Stated goal
Replace "map popup" with "location popup" in the material from the line containing "Click the X/Y coordinates in the map popup" through the end, leaving everything else unchanged. Return only those lines, without the pictures.

Entries
------------------------------
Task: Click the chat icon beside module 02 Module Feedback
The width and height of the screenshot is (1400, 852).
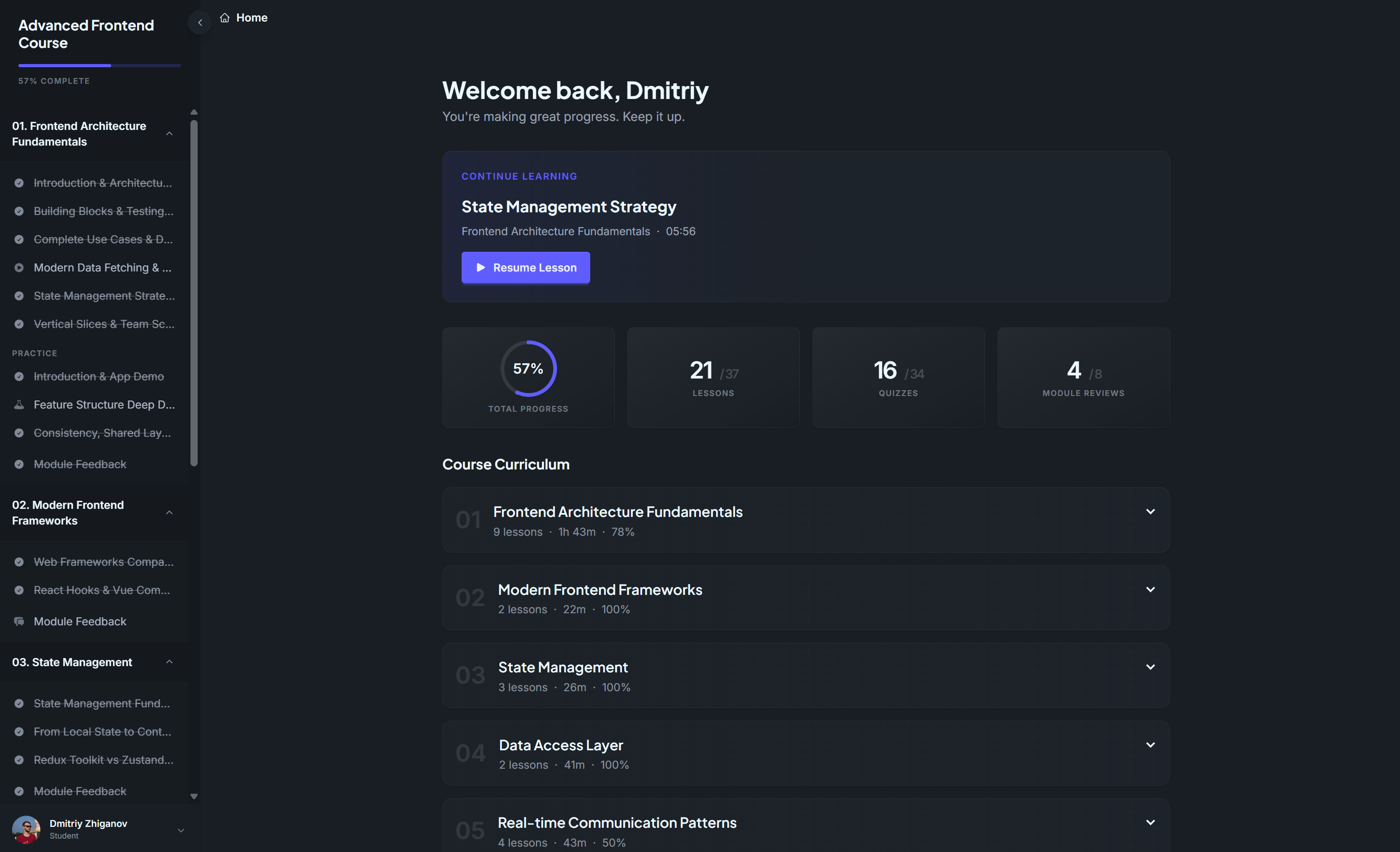Action: tap(19, 621)
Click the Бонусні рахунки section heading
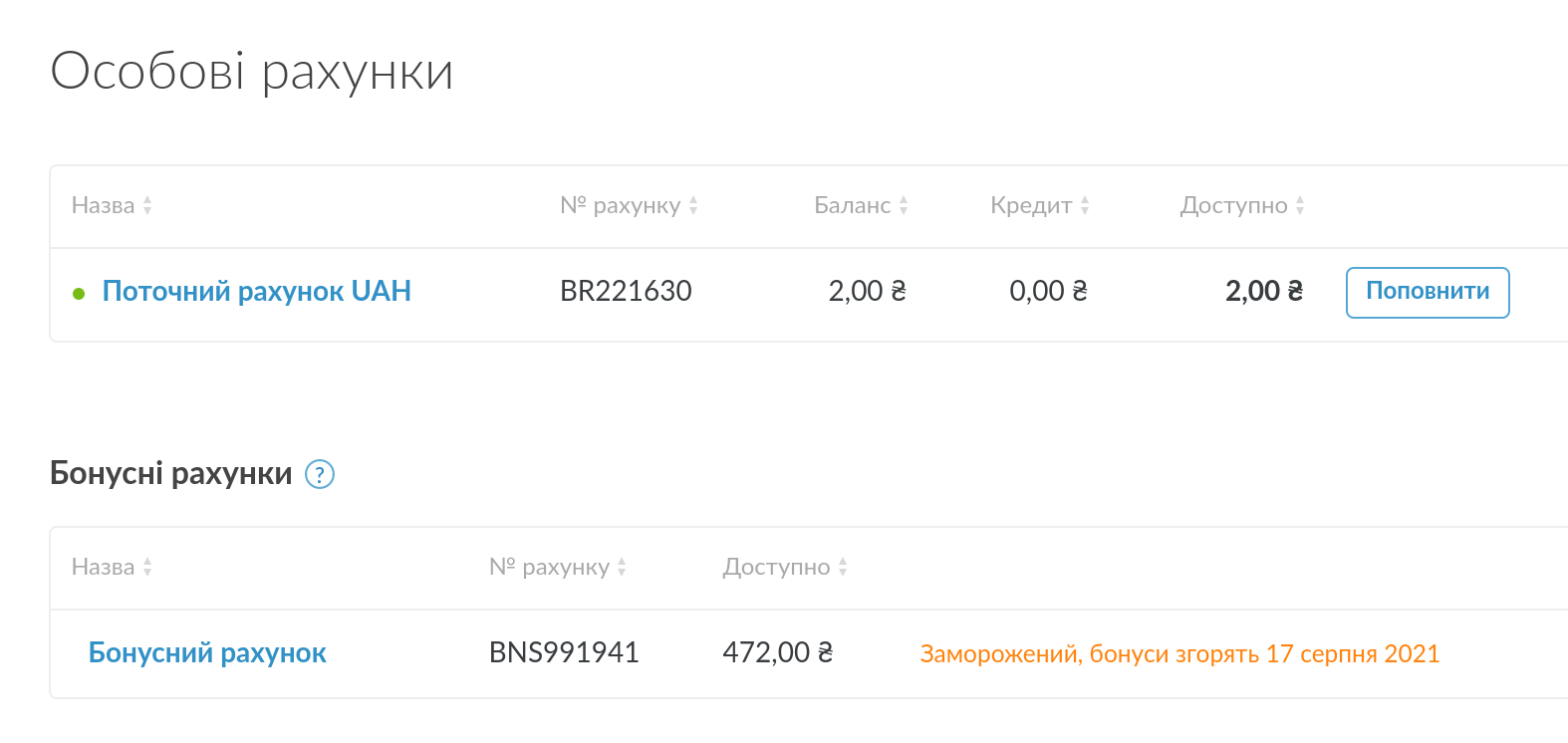Screen dimensions: 1568x743 click(x=171, y=473)
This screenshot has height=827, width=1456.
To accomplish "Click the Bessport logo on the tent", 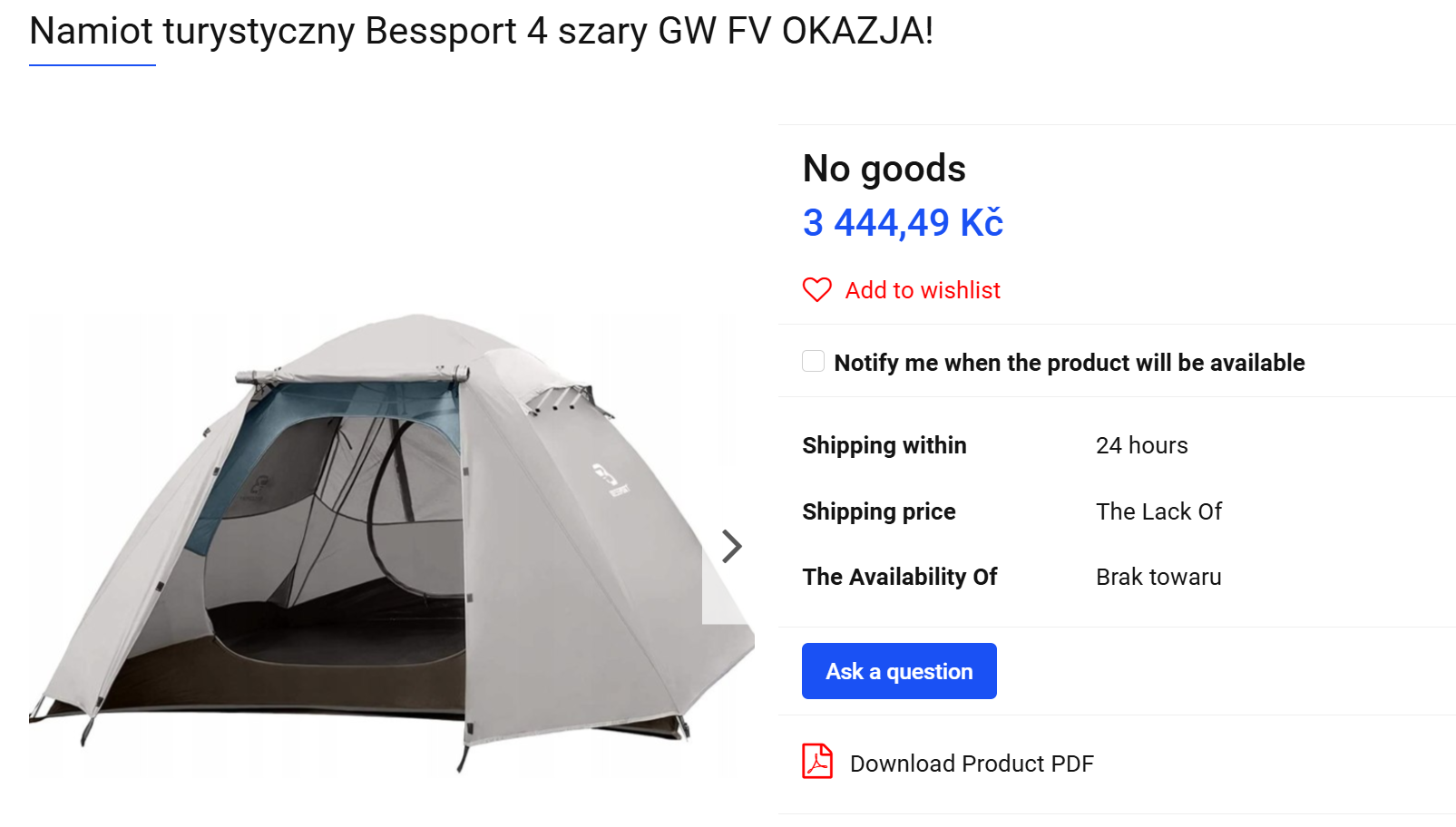I will (x=611, y=481).
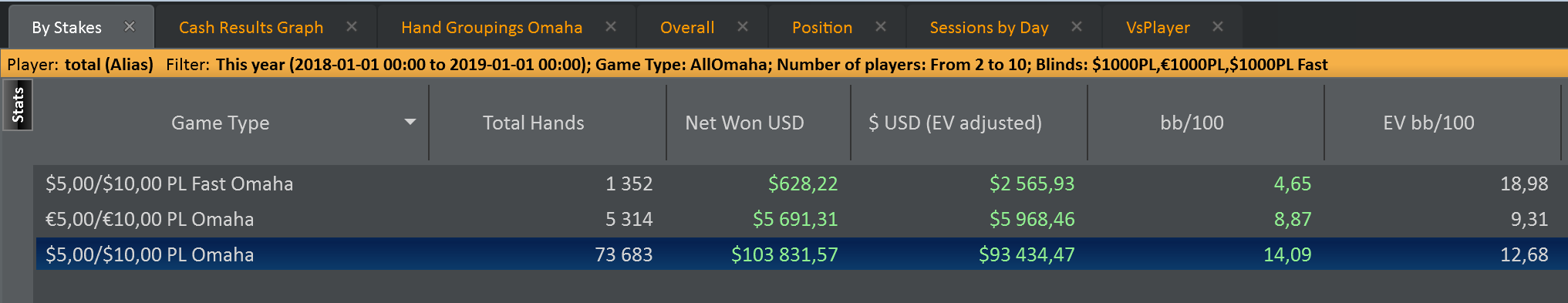
Task: Open the Hand Groupings Omaha tab
Action: (x=491, y=28)
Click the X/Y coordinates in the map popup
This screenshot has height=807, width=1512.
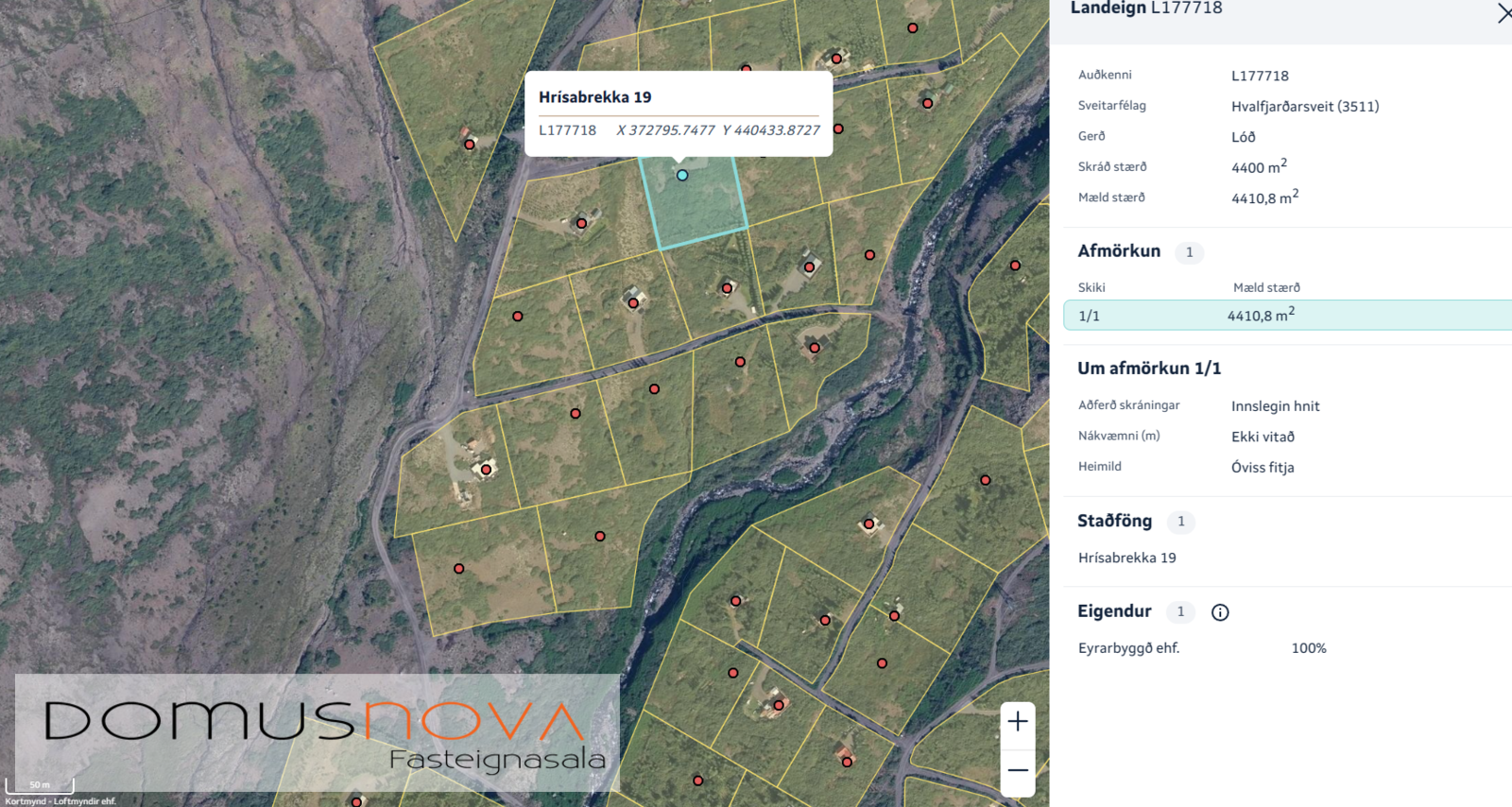point(717,130)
------------------------------
The reply
Click the X/Y coordinates in the location popup
This screenshot has height=807, width=1512.
point(717,130)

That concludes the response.